((

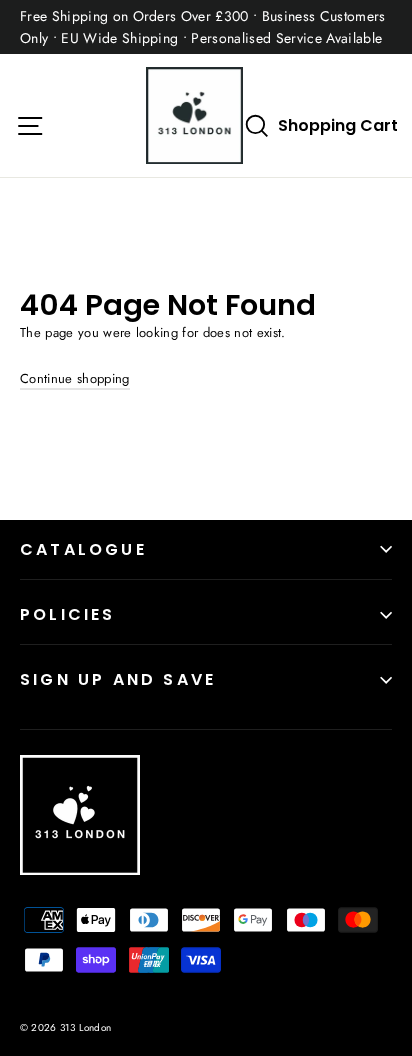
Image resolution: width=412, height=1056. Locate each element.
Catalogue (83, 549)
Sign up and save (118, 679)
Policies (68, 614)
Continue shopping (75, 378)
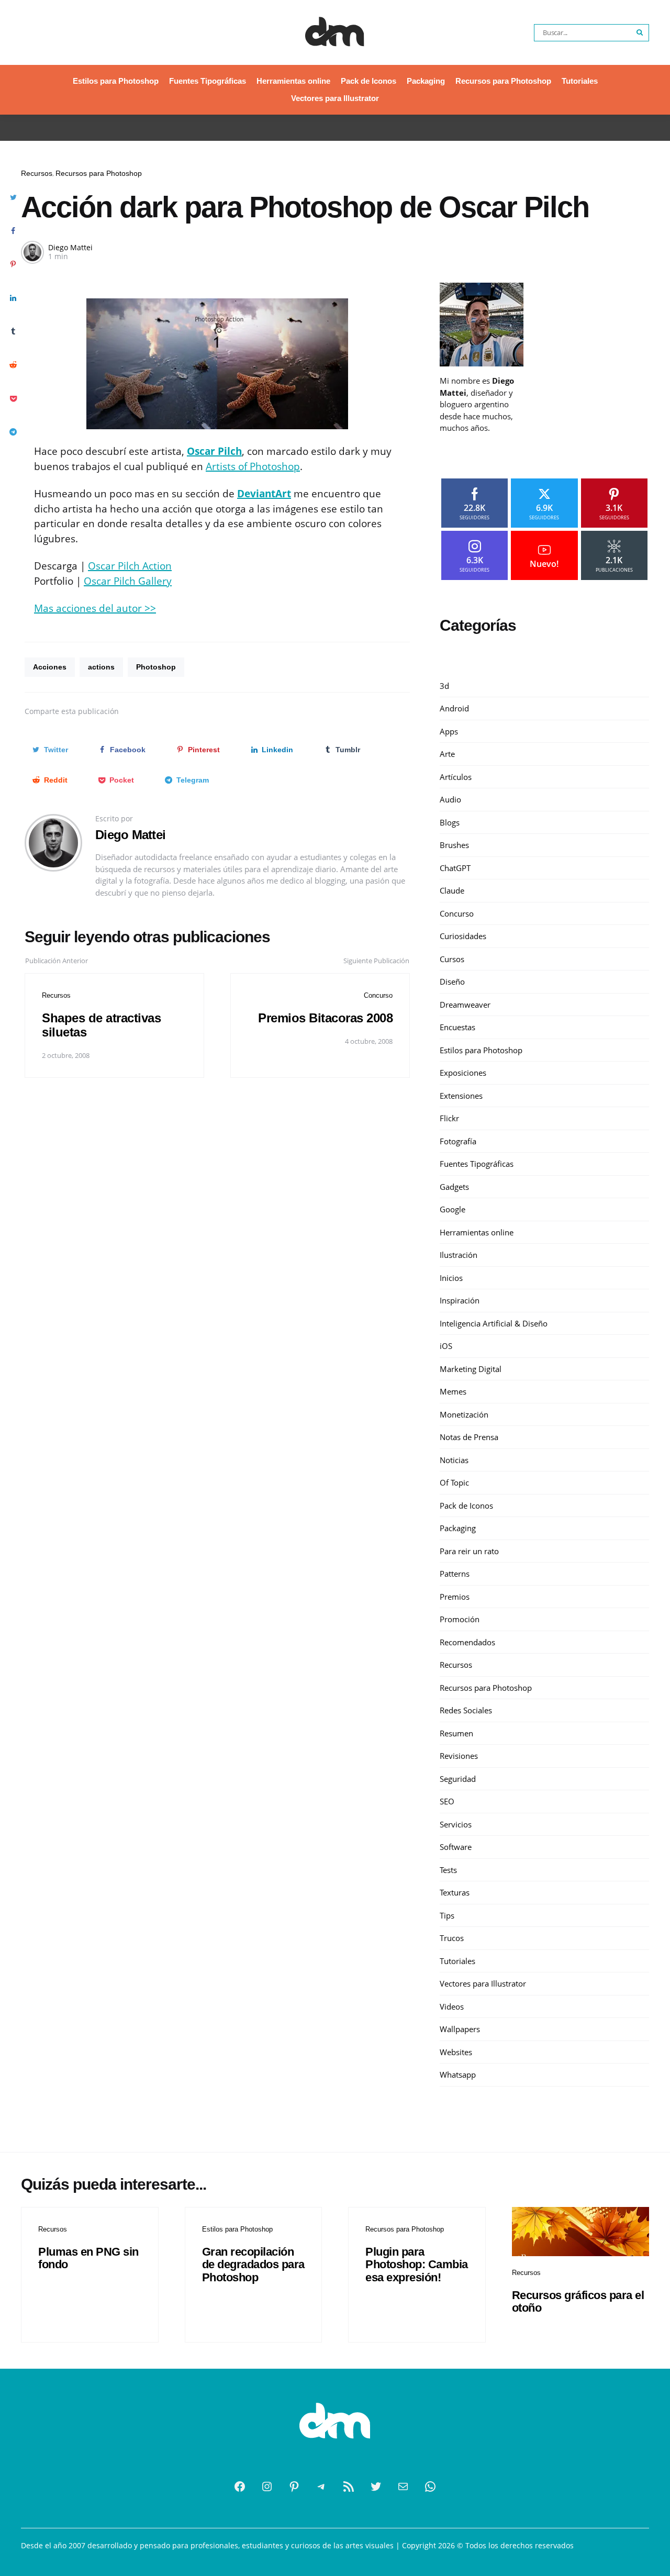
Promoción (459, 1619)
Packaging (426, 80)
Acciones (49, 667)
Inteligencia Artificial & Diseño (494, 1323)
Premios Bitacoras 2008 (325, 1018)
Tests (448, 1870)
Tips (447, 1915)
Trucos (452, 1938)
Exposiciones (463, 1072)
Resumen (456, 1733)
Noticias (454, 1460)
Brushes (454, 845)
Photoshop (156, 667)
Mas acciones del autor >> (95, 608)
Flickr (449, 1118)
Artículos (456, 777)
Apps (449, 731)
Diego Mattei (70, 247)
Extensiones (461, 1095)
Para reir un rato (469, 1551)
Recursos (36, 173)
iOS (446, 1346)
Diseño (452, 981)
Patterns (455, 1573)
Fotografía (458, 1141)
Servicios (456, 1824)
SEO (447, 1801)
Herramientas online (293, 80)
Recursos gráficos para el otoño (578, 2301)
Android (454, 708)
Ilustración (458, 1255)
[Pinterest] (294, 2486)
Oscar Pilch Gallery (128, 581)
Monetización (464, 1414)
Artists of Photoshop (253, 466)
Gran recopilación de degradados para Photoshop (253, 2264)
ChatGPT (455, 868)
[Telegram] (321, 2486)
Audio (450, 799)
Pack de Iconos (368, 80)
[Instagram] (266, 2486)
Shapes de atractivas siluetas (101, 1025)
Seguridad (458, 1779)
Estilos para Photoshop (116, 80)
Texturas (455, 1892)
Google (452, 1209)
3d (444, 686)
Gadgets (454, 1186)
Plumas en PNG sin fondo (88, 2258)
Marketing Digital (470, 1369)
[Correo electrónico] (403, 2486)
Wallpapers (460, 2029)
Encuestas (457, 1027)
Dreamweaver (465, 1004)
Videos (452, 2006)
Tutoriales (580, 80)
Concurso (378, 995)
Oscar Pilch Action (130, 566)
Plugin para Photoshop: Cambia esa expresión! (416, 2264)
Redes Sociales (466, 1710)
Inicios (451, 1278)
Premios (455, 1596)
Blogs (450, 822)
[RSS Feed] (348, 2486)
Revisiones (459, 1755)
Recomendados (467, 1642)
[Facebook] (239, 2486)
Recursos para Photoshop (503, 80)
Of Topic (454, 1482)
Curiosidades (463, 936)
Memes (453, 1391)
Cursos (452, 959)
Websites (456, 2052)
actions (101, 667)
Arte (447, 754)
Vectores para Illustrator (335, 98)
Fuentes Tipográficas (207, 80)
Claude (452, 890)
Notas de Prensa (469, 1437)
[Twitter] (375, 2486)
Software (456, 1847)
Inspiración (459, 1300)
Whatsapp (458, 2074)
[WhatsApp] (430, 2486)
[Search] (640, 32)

))

Everything from the line containing "Notas de Prensa (469, 1437)" through the last line above should be copied exactly, please, with nothing added.

Notas de Prensa (469, 1437)
[Twitter] (375, 2486)
Software (456, 1847)
Inspiración (459, 1300)
Whatsapp (458, 2074)
[WhatsApp] (430, 2486)
[Search] (640, 32)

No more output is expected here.